TEXT UNDER STUDY >>
■ ■ ■ ■ ■

Study Reveals Vision-Language Models Struggle with Negation in Queries
Vision-language models (VLMs), a type of AI used in various applications from medical diagnosis to manufacturing, often fail to understand negation, according to a recent study by MIT researchers. This critical flaw can lead to potentially serious errors in real-world scenarios.
The study, led by Kumail Alhamoud, an MIT graduate student, highlights that VLMs struggle with words like “no” and “doesn’t,” which specify what is false or absent. This misunderstanding can drastically alter the interpretation of information, leading to incorrect conclusions. For instance, in a medical context, a VLM might misinterpret a chest X-ray report, potentially affecting a patient’s diagnosis and treatment.
“Those negation words can have a very significant impact, and if we are just using these models blindly, we may run into catastrophic consequences,” says Kumail Alhamoud. The research paper is available on arXiv.
The researchers tested VLMs’ ability to identify negation in image captions and found that the models performed poorly. To address this, they created a dataset of images with captions including negation words describing missing objects. Retraining VLMs with this dataset improved performance in retrieving images that do not contain certain objects and boosted accuracy in multiple-choice question answering with negated captions.
Despite these improvements, the researchers caution that more work is needed to address the fundamental causes of this problem. They emphasize the importance of intensive evaluation before deploying VLMs in high-stakes settings.
Marzyeh Ghassemi, an associate professor at MIT, stresses the broader implications: “If something as fundamental as negation is broken, we shouldn’t be using large vision/language models in many of the ways we are using them now — without intensive evaluation.”
The team’s findings reveal that VLMs are primarily trained on image-caption datasets that lack examples of negation, leading to their inability to identify it. The models use two separate encoders, one for text and one for images, and the encoders learn to output similar vectors for an image and its corresponding text caption. Because the image-caption datasets don’t contain examples of negation, VLMs never learn to identify it.

■ ■ ■ ■ ■

RAW DATA >>

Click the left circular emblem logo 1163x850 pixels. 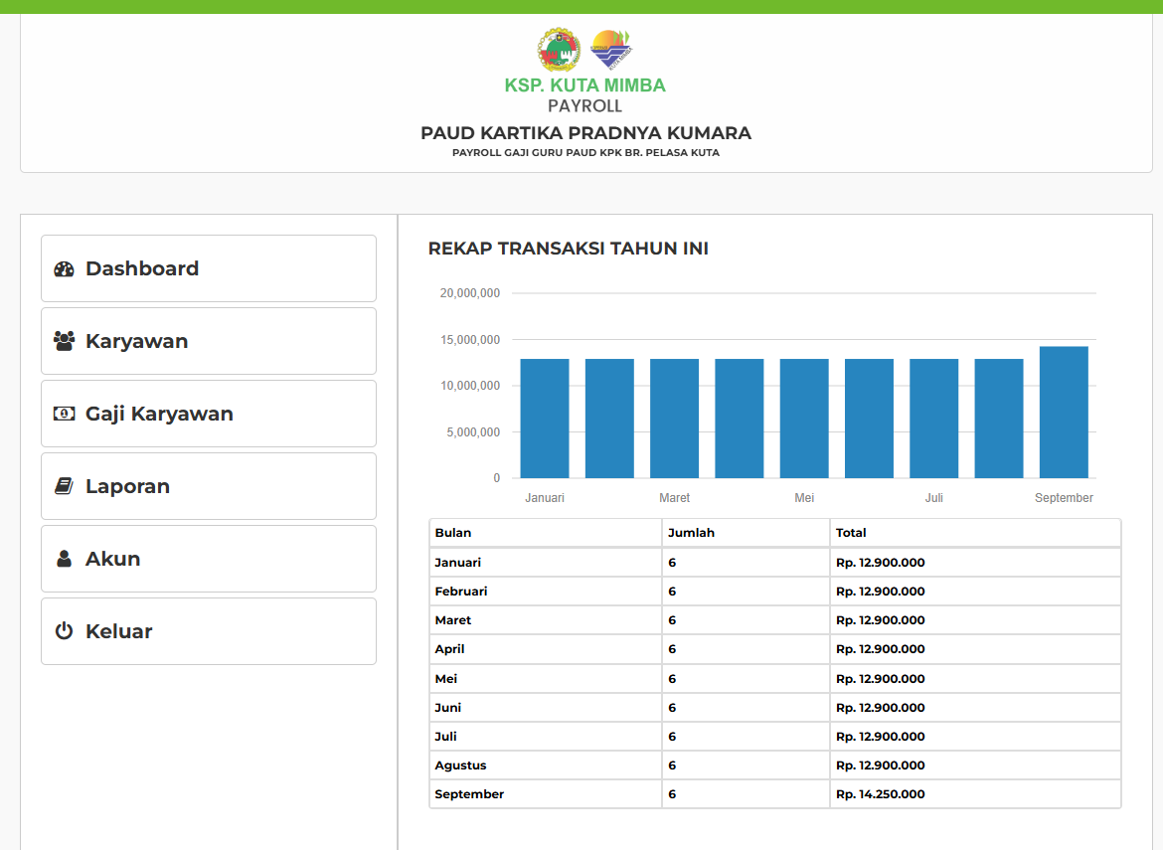click(x=559, y=49)
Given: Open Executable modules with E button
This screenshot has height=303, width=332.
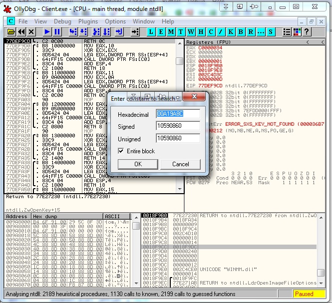Looking at the screenshot, I should pyautogui.click(x=161, y=32).
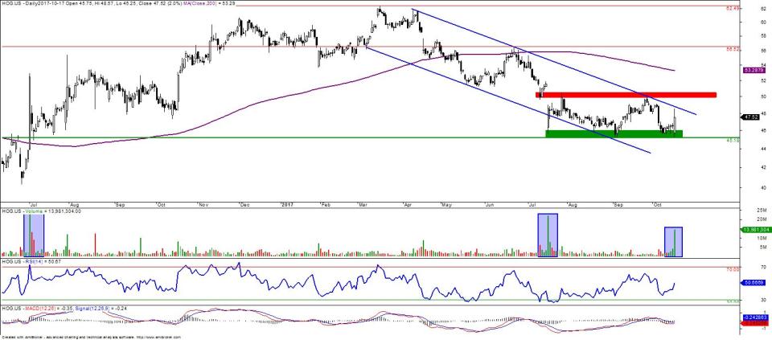Click the RSI 70.00 overbought level label
The height and width of the screenshot is (340, 772).
click(731, 269)
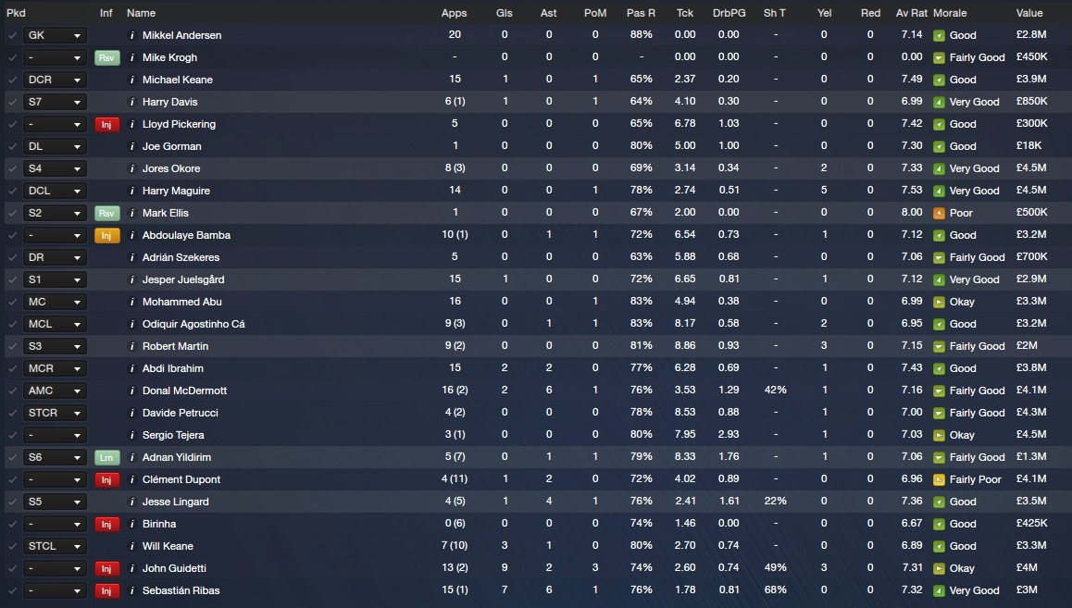Screen dimensions: 1072x608
Task: Click the Value column header
Action: [1028, 13]
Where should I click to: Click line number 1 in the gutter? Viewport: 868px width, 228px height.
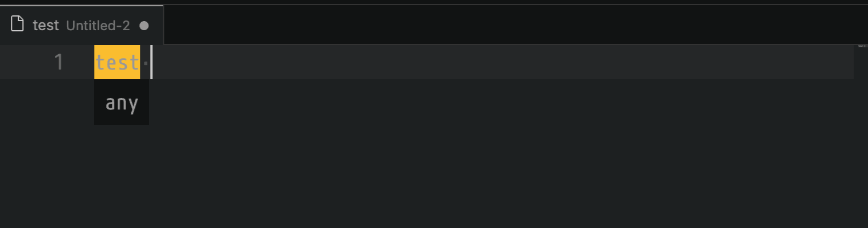click(x=58, y=62)
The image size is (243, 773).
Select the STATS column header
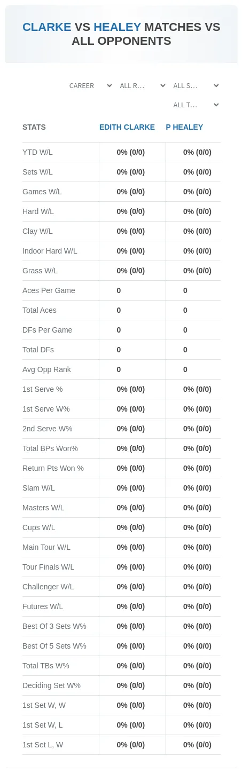(x=34, y=127)
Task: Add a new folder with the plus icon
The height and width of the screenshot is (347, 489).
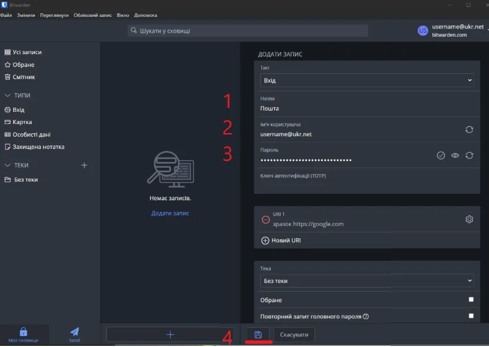Action: (x=84, y=165)
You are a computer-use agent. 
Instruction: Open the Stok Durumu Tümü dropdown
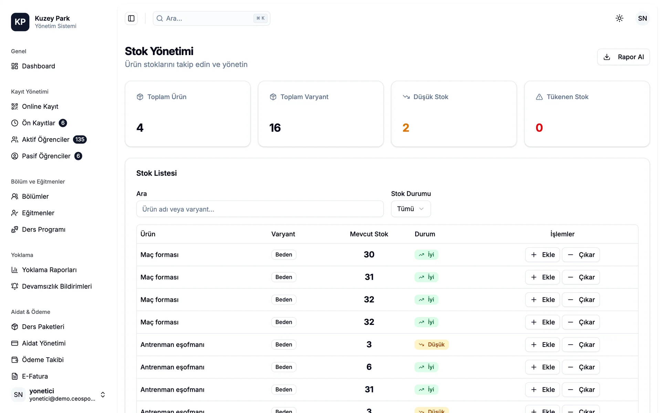point(411,209)
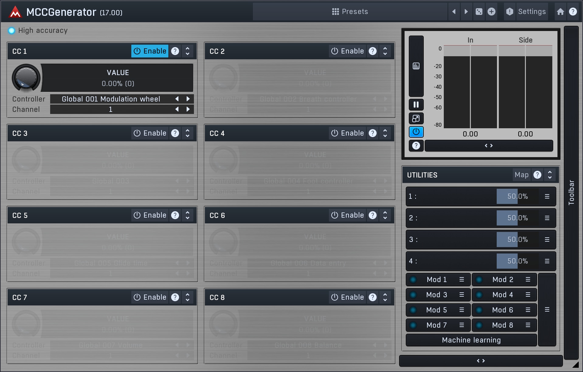Open the Utilities help icon
This screenshot has height=372, width=583.
click(537, 175)
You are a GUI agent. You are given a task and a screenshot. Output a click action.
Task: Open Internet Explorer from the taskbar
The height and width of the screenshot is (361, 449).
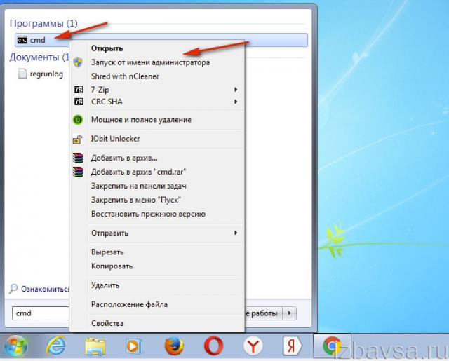click(55, 345)
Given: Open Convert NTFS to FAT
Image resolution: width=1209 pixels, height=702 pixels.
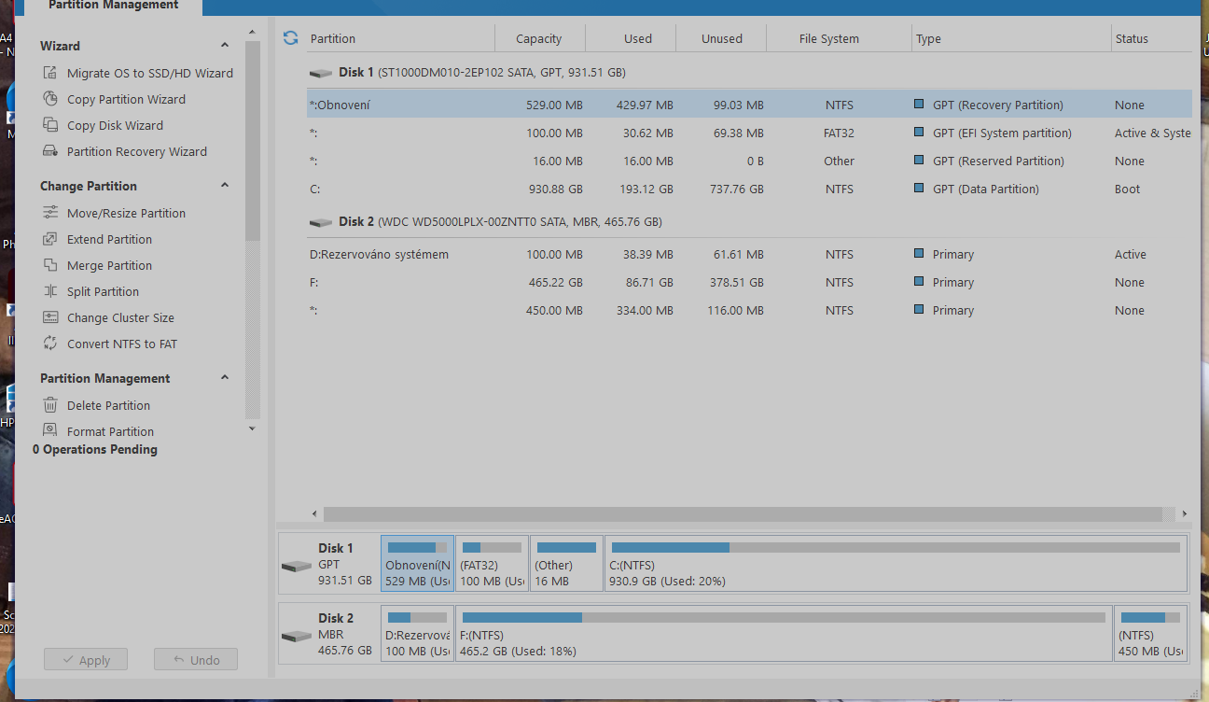Looking at the screenshot, I should point(121,344).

■ ■ ■ ■ ■

TASKS TO CARRY OUT >>
1. Decide whether each statement below agrees with the article on vision-language models and negation: (a) The study was led by an associate professor at MIT. (b) Retraining the models on the new dataset boosted their accuracy in multiple-choice question answering with negated captions. (c) The models use one shared encoder for both text and images. For each, answer yes or no and quote the deciding words of the article.
2. Write the next part of the article on vision-language models and negation, starting after its final sentence.

ANSWERS TO THE PROBLEMS >>
1.
(a) No: "led by Kumail Alhamoud, an MIT graduate student"
(b) Yes: "boosted accuracy in multiple-choice question answering with negated captions"
(c) No: "The models use two separate encoders, one for text and one for images"

2.
To delve deeper, the researchers designed benchmark tasks. They re-captioned images using a large language model (LLM) to include related objects not in the image, testing the models’ ability to retrieve images containing certain objects but not others. They also designed multiple-choice questions that required VLMs to select the most appropriate caption from closely related options, differing only by the presence or negation of an object.
The models frequently failed, with image retrieval performance dropping significantly with negated captions. The researchers identified “affirmation bias” as a key factor, where VLMs ignore negation words and focus on objects in the images. This issue persisted across all tested VLMs.
To mitigate this, the researchers developed datasets with negation words, using an LLM to generate captions specifying what is excluded from images. Finetuning VLMs with these datasets led to performance gains, improving image retrieval abilities and multiple-choice question answering accuracy.
Alhamoud suggests users carefully consider the problems they want to solve with VLMs and test them thoroughly before deployment. Future research could focus on teaching VLMs to process text and images separately and developing application-specific datasets, such as those for health care.